(Screenshot grounding data)
☆ ☆ ☆ ☆ ☆ ☆ ☆

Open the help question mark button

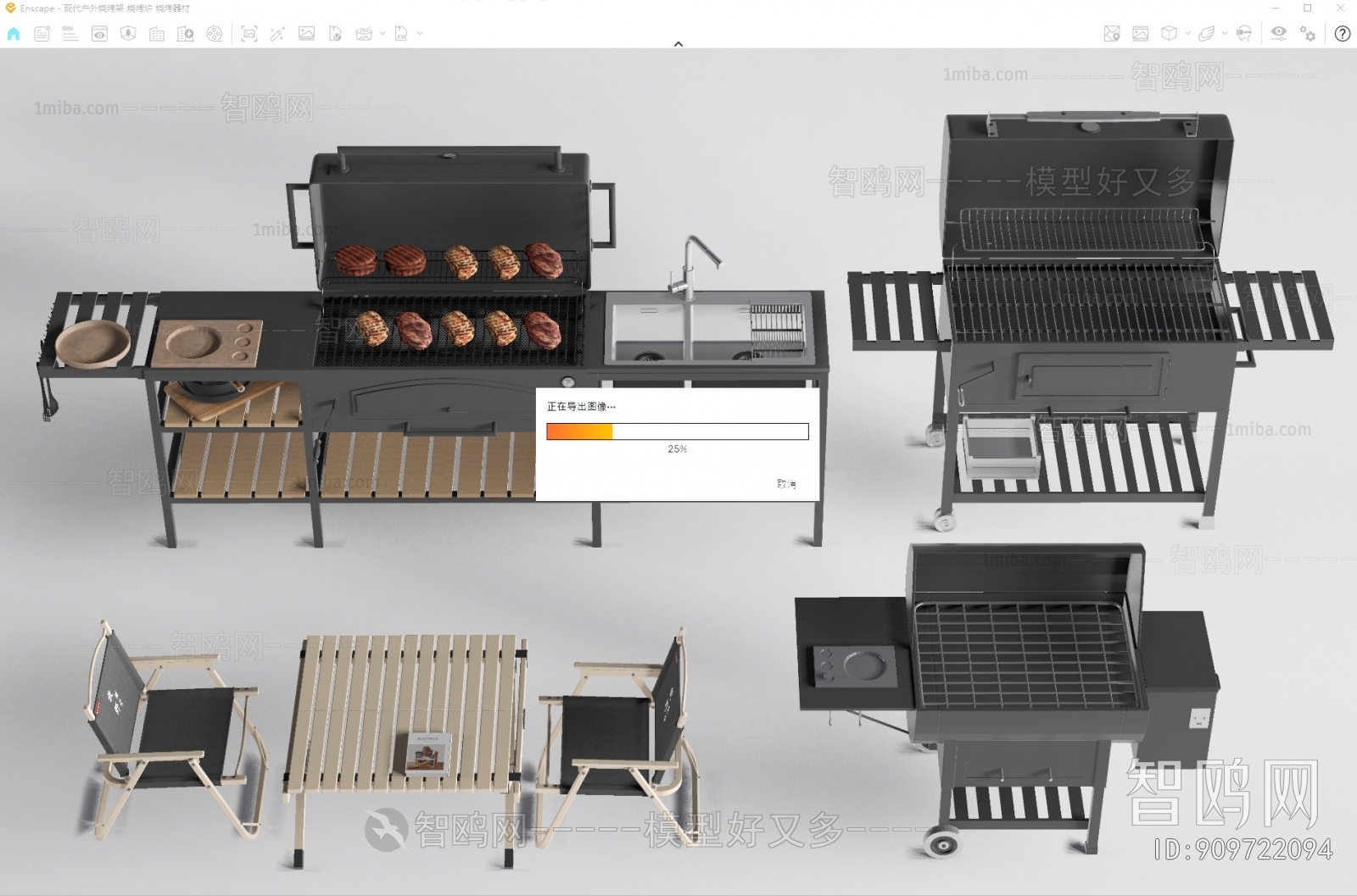[1342, 34]
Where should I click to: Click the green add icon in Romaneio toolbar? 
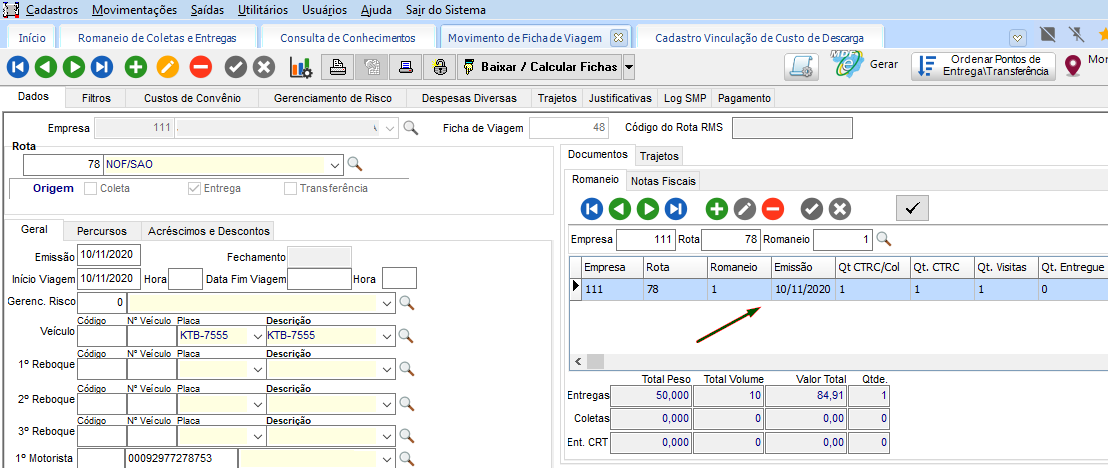tap(717, 208)
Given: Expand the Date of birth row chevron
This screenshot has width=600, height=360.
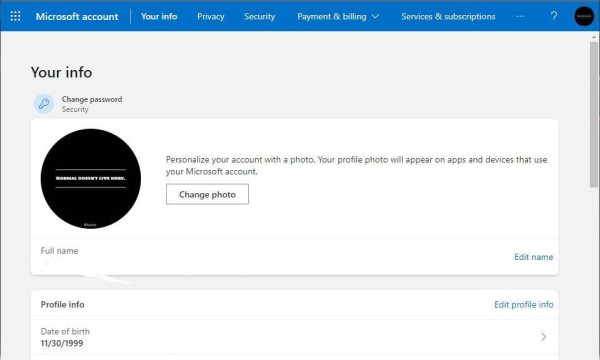Looking at the screenshot, I should [x=543, y=337].
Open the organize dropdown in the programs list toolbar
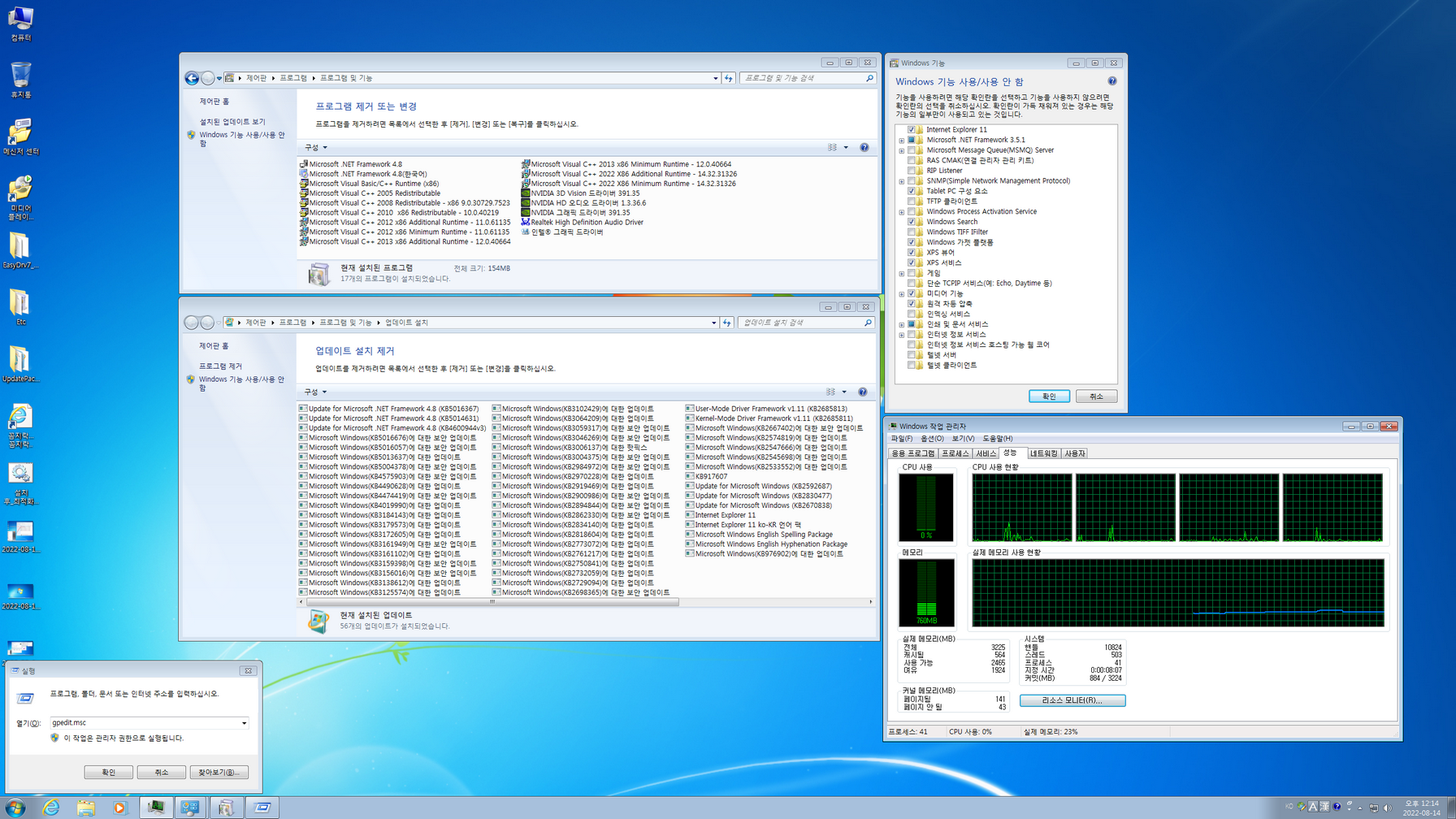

☆ ☆ ☆ ☆ ☆ ☆ ☆

All of the records above are to be written out exactly, minus their images.

Open the help question mark button

[1342, 34]
Where should I click to: Click the green add icon in Romaneio toolbar? 
tap(717, 208)
Given: Expand the Date of birth row chevron
This screenshot has width=600, height=360.
Looking at the screenshot, I should [x=543, y=337].
Open the organize dropdown in the programs list toolbar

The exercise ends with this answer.